Folic acid (also called folate) can decrease the occurrence of neural tube defects such as spina bifida and anencephaly in newborns. It may also help prevent cleft lip, cleft palate, and some heart defects (CDC, 2011b; Nichols-Richardson, 2011a). Adequate intake of folic acid is especially important before conception and during the first trimester because the neural tube closes before many women realize they are pregnant. Because about half of pregnancies are unplanned, all women of childbearing age should consume at least 400 micrograms (mcg) (0.4 mg) of folic acid every day. Once pregnancy occurs, daily intake of 600 mcg (0.6 mg) of folic acid is recommended. Although the CDC recommends a daily folic acid intake of 400 mcg (0.4 mg) for women capable of childbearing, the U.S. Preventive Services Task Force (USPSTF) recommends 400 to 800 mcg (0.4 to 0.8 mg) each day. The dose should be taken for at least 1 month before conception and for 2 to 3 months after conception (USPSTF, 2009). No change has been made in USPSTF's recommendation of 600 mcg (0.6 mg) of folic acid daily for the rest of pregnancy. For women who have previously had a child with a neural tube defect, the recommended dose is 4 mg (4000 mcg) daily during the months before conception (CDC, 2011b). Women often do not realize the importance of folic acid in their diet before pregnancy begins, and many do not meet the recommended level in spite of a national campaign to make the public more aware of this problem. Inadequate intake of folic acid is the most prevalent vitamin deficiency during pregnancy (Hark & Catalano, 2012). One third of births occur to women ages 18 to 24 years, but women in this group have lower intake of supplements containing folic acid and less knowledge of the need for folic acid than older women (CDC, 2008b). More education is necessary to increase folic acid use in women of childbearing age. Fortunately, since food fortification with folic acid was begun, folic acid deficiency has decreased (CDC, 2012). A Healthy People 2020 goal is for women of childbearing potential to take in at least 400 mcg of folic acid each day (U.S. Department of Health & Human Services [HHS], 2010). To help achieve adequate intake in the United States and Canada, folic acid is added to breads, cereals, and other products containing enriched flour.
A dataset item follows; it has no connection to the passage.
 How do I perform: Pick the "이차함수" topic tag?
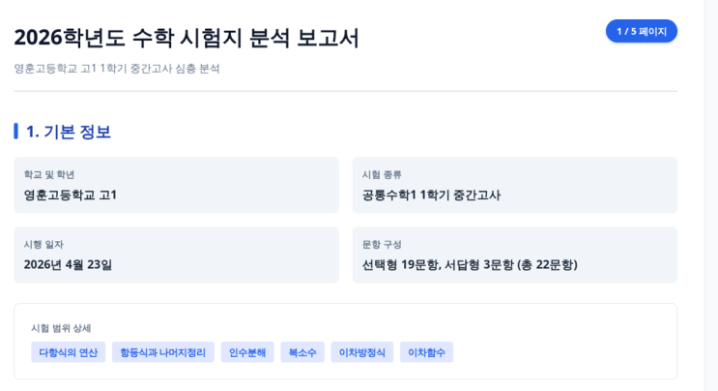tap(426, 352)
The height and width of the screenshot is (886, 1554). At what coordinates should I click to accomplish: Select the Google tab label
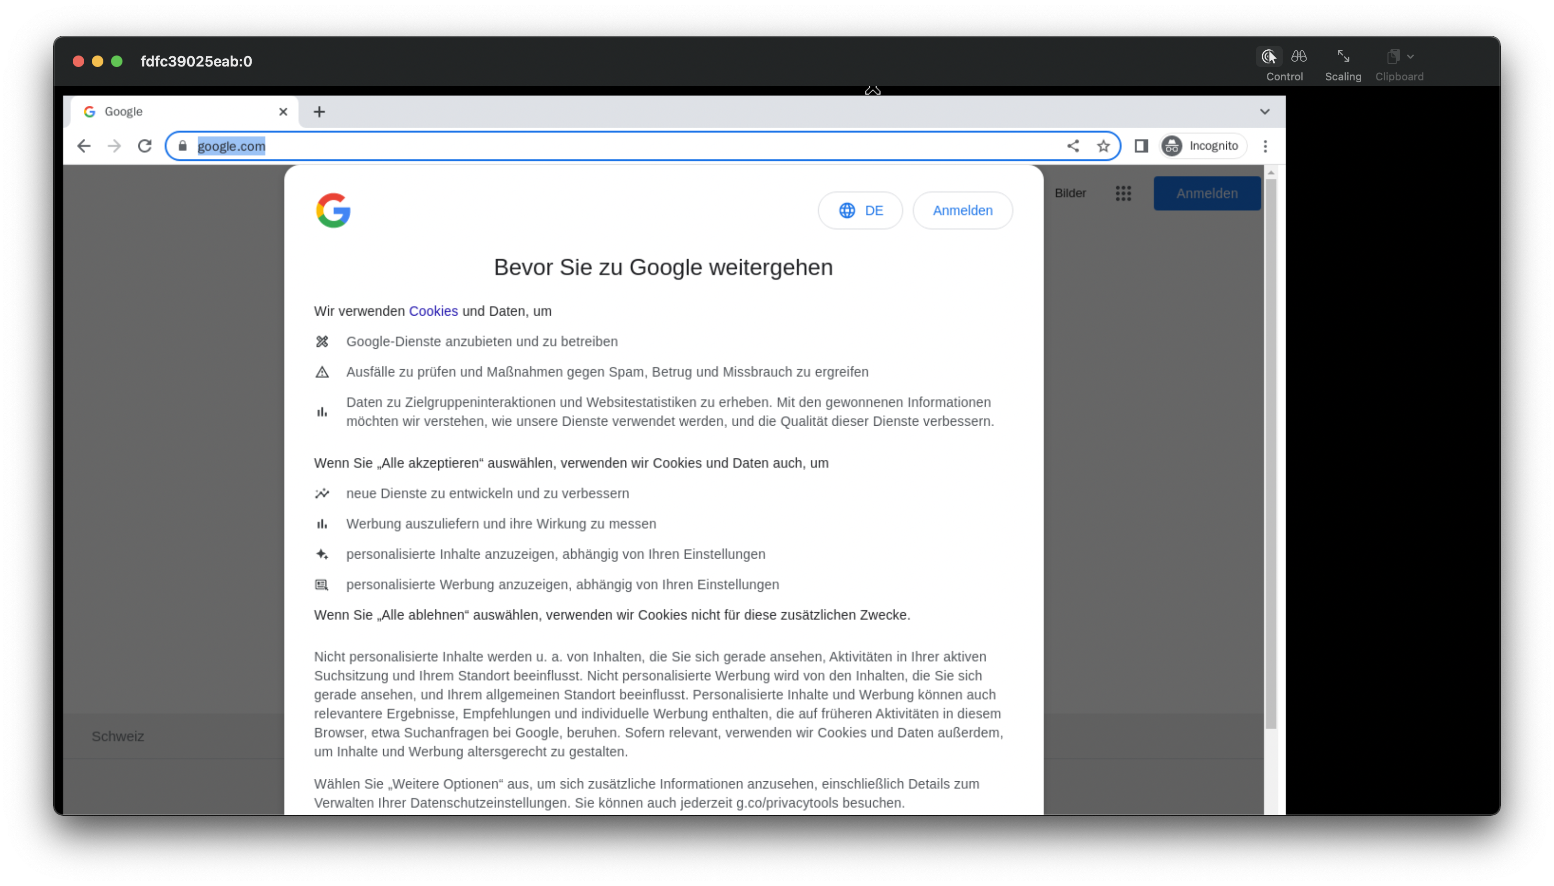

Recommended dietary allowance (RDA)

The amount of a nutrient that is sufficient to meet the needs of almost all (97% to 98%) healthy people in an age group. The actual needs of individuals (particularly for calories and protein) may vary according to body size, previous nutritional status, and usual activity level.

Tolerable upper intake level (UL)

The highest amount of a nutrient that can be taken without probable adverse health effects by most people.

Nutrient Density

The quantity and quality of the various nutrients in each 100 calories of food is the nutrient density. Foods of high nutrient density have large amounts of quality nutrients per serving. During pregnancy, the increased need for most nutrients may not be met unless calories are selected carefully. The term empty calories refers to foods that are high in calories but low in other nutrients. Many snack foods contain excessive calories and low nutrient density and are high in fat and sodium. Increased calories should be "spent" on foods that provide the nutrients needed in increased amounts during pregnancy. Women often use sugar substitutes to reduce their caloric intake. Saccharin (Sweet'N Low), sucralose (Splenda), and aspartame (Equal or NutraSweet) are considered safe for normal women during pregnancy. Use of aspartame by women with phenylketonuria can result in fetal brain damage because these women lack the enzyme to metabolize aspartame (Pronsky & Crowe, 2012).